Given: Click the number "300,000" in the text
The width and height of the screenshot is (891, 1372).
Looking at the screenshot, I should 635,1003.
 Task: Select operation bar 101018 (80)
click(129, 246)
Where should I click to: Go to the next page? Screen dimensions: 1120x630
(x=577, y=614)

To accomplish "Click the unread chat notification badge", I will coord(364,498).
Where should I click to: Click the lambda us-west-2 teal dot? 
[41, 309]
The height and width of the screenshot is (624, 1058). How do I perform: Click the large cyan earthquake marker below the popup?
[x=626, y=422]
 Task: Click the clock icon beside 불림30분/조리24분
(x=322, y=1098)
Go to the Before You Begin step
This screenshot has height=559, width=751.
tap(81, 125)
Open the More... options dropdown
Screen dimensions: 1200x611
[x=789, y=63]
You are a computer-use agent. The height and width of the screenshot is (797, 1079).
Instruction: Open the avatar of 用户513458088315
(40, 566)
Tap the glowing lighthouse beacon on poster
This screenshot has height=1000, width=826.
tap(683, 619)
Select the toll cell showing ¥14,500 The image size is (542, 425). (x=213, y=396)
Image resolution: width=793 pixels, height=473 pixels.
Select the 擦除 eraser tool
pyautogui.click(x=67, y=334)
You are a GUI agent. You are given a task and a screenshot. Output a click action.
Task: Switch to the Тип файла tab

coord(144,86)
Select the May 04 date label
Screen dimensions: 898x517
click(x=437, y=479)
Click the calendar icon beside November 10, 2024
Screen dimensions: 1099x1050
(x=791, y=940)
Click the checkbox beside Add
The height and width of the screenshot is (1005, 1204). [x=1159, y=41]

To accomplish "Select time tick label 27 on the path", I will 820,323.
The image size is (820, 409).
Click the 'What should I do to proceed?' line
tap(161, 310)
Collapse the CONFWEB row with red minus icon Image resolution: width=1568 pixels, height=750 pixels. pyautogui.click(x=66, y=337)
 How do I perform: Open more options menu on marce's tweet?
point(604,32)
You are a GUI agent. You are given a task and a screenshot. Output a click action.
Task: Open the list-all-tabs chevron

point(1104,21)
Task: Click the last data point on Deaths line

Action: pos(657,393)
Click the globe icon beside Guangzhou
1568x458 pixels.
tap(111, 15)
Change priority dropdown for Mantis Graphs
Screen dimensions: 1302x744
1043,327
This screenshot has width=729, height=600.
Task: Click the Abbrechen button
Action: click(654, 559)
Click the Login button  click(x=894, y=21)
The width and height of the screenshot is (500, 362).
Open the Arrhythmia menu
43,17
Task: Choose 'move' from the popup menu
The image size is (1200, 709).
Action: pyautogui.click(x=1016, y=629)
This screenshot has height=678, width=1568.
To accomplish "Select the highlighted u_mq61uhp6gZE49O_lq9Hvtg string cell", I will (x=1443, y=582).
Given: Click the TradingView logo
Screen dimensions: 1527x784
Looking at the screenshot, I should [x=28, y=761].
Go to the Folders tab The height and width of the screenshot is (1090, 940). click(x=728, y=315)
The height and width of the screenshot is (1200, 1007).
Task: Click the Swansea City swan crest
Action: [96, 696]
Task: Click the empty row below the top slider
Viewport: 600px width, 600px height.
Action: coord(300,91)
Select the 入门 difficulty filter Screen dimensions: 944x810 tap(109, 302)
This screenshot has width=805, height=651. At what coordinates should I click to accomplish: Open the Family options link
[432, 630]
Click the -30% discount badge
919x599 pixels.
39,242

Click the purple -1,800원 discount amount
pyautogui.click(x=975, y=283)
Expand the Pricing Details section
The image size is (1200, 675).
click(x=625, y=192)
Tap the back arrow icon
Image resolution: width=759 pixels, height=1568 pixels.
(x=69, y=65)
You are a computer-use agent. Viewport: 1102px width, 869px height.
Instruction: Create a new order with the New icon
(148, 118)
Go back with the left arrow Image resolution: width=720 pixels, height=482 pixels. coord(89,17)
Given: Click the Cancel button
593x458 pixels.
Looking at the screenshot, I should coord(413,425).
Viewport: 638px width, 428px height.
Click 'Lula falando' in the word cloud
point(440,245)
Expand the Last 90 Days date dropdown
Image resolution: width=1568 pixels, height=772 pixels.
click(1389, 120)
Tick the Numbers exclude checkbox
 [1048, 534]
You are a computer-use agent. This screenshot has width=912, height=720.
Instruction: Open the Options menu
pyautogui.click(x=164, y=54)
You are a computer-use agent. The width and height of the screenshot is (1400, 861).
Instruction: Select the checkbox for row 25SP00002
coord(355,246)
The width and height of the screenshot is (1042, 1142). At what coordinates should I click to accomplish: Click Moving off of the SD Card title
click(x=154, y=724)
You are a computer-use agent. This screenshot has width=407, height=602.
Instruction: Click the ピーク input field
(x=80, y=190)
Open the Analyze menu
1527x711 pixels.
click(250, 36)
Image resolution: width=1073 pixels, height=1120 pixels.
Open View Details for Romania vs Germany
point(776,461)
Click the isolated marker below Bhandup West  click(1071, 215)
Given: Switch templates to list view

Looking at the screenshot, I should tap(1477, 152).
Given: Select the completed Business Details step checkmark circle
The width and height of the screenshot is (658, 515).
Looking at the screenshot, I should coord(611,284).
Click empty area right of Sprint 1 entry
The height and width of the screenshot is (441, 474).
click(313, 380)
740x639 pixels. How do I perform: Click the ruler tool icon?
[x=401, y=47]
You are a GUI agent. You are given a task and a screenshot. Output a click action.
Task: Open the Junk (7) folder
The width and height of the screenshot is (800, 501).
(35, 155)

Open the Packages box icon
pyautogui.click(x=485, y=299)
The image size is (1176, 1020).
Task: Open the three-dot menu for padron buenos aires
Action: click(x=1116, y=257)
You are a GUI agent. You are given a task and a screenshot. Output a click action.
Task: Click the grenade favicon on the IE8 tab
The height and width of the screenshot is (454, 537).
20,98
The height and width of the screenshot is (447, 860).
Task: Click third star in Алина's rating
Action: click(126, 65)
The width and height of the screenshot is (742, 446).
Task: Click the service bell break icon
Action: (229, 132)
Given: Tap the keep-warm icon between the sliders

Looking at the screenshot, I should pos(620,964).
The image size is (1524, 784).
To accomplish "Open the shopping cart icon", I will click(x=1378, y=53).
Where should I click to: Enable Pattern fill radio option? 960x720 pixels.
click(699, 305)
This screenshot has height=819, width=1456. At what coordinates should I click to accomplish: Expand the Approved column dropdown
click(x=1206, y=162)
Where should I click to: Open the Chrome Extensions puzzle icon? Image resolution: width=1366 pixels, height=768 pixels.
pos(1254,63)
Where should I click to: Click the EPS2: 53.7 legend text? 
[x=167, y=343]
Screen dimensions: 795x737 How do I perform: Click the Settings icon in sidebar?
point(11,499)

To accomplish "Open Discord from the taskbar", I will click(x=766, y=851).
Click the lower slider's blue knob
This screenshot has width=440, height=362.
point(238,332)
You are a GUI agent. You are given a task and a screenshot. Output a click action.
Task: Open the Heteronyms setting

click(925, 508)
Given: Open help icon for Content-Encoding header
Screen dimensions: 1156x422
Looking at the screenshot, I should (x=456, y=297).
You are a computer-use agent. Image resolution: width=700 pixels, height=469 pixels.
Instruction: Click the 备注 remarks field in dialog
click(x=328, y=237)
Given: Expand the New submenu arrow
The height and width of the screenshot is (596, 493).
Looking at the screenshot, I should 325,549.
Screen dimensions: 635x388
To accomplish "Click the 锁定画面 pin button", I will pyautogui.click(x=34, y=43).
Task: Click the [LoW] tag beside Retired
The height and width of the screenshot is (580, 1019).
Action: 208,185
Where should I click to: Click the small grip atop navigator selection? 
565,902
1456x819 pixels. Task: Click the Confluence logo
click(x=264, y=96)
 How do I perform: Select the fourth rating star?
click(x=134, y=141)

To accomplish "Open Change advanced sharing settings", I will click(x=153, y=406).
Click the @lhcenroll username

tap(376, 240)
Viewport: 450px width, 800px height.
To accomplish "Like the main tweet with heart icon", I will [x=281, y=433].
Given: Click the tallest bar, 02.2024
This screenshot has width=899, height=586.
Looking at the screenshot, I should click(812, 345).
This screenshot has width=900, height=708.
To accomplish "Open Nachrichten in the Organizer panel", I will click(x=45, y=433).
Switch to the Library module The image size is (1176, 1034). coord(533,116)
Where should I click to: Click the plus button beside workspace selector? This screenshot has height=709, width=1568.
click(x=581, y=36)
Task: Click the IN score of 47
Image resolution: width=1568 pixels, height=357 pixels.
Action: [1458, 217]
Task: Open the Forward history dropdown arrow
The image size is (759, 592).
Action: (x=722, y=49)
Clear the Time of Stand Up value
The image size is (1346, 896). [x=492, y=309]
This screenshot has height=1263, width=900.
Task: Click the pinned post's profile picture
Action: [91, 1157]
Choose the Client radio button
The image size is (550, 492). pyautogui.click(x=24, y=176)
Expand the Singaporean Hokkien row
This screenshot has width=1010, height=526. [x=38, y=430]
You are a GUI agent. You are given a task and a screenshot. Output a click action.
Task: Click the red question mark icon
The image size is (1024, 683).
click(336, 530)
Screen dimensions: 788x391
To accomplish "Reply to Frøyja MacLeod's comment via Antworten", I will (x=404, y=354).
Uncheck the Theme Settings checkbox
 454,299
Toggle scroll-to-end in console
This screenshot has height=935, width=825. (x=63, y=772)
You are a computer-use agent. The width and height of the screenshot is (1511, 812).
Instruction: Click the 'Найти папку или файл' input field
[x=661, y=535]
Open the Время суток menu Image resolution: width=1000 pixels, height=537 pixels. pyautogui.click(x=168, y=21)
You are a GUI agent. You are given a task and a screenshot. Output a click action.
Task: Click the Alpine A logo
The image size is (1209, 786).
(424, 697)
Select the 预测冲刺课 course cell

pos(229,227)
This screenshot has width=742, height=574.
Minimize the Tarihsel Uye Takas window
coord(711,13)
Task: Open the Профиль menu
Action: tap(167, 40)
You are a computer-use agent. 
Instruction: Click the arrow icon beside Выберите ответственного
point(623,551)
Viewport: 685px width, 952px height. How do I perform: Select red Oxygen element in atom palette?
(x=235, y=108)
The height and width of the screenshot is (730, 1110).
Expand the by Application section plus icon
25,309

####

TASK TO CARRY OUT | Leave out every line above except those from the line with "Instruction: Open the avatar" up to and including the line with "Select the May 04 date label", and copy those exactly.

TASK RESULT |
Instruction: Open the avatar of 用户513458088315
(40, 566)
Tap the glowing lighthouse beacon on poster
This screenshot has height=1000, width=826.
tap(683, 619)
Select the toll cell showing ¥14,500 The image size is (542, 425). (x=213, y=396)
Image resolution: width=793 pixels, height=473 pixels.
Select the 擦除 eraser tool
pyautogui.click(x=67, y=334)
You are a GUI agent. You are given a task and a screenshot. Output a click action.
Task: Switch to the Тип файла tab

coord(144,86)
Select the May 04 date label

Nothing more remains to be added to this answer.